Ne croyons pas diminuer nos soldats aujourd’hui victorieux, si nous rappelons ainsi leurs doutes contraires, leurs discussions. Les peindre comme des impassibles, ce ne serait vrai que de certains d’entre eux ; j’en ai connu de douloureux, et qui peut être ne furent pas les moins utiles. Dans la Chanson de Roland, les troupes accourues pour venger les morts de Roncevaux se couchent, harassées, dans un pré, au soir d’un succès, à la veille d’un autre succès, et l’angoisse les travaille, et le poète, pour dire cette angoisse, trouve ce grand vers : Moult a apris qui bien connust ahan. Voilà qui est humain, voilà qui est vrai. Pour un savant, le méritoire n’est pas tant de découvrir que de chercher ; pareillement, nos soldats peuvent avouer à leur honneur les tâtonnements, les alarmes, les erreurs même de leur route. Leurs inquiétudes, leurs tourments sont partie intégrante de leur victoire. La dureté de l’effort, la souffrance n’est pas toujours une condition de la victoire ; mais c’en est toujours la plus noble parure, c’en est la seule dignité, c’en est la justification.

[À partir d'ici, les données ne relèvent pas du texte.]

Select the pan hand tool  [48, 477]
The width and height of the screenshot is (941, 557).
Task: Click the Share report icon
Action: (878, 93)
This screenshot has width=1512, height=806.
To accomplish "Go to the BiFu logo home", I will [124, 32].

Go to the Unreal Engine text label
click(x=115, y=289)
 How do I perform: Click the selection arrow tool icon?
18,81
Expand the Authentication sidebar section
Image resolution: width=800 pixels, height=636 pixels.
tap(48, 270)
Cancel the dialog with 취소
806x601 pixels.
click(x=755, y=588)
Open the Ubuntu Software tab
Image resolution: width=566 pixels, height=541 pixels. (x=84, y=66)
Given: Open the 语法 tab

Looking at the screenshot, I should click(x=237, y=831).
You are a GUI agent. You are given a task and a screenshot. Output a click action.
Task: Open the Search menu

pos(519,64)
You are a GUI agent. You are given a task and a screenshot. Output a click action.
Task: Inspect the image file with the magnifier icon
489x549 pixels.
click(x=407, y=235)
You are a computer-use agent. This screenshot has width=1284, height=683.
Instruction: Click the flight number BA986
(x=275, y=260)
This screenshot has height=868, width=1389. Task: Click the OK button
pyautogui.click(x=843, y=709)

Cependant, dès le mois de novembre 1916, il avait été convenu dans les conseils des Alliés que les Britanniques, les Français, les Italiens, les Russes, tenteraient au printemps de 1917 plusieurs actions de grande envergure, simultanées et solidaires. Les Français, pour leur part, devaient attaquer et tourner par les deux côtés les positions fortifiées de l’Aisne, saisir comme dans une tenaille le « saillant » de Noyon.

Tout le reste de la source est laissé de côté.